● DATA EXTRACT:
——
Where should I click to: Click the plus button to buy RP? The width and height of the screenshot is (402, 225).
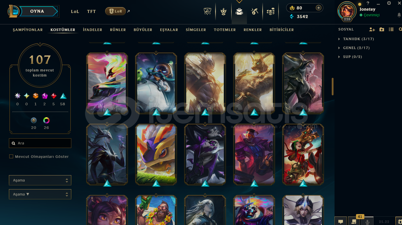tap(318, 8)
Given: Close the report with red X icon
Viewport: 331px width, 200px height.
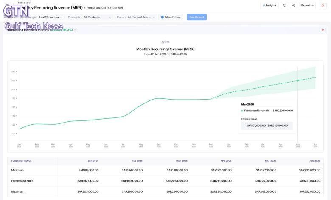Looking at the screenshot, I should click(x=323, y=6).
——
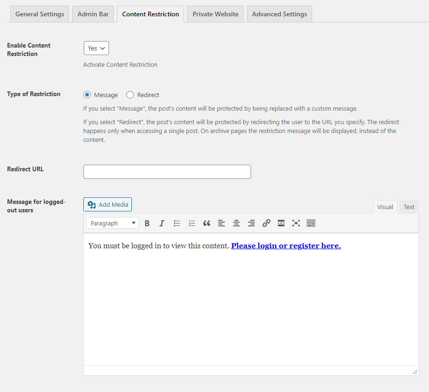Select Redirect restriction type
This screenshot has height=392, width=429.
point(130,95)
——
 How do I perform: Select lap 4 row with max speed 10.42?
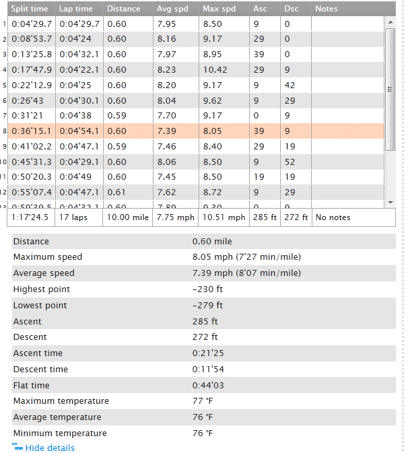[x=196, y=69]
——
● WHAT YOU NEED TO DO: Starting with the item line containing "Where should I" and going on through the line containing "Looking at the", give those lines again with "report" swapped for "dialog" and nothing else changed. Leave the pictures out of your answer.

● EXERCISE RESPONSE:
Where should I click to: Click the plus button to buy RP? The width and height of the screenshot is (402, 225).
tap(318, 8)
Given: Close the dialog with red X icon
Viewport: 331px width, 200px height.
Looking at the screenshot, I should click(x=323, y=6).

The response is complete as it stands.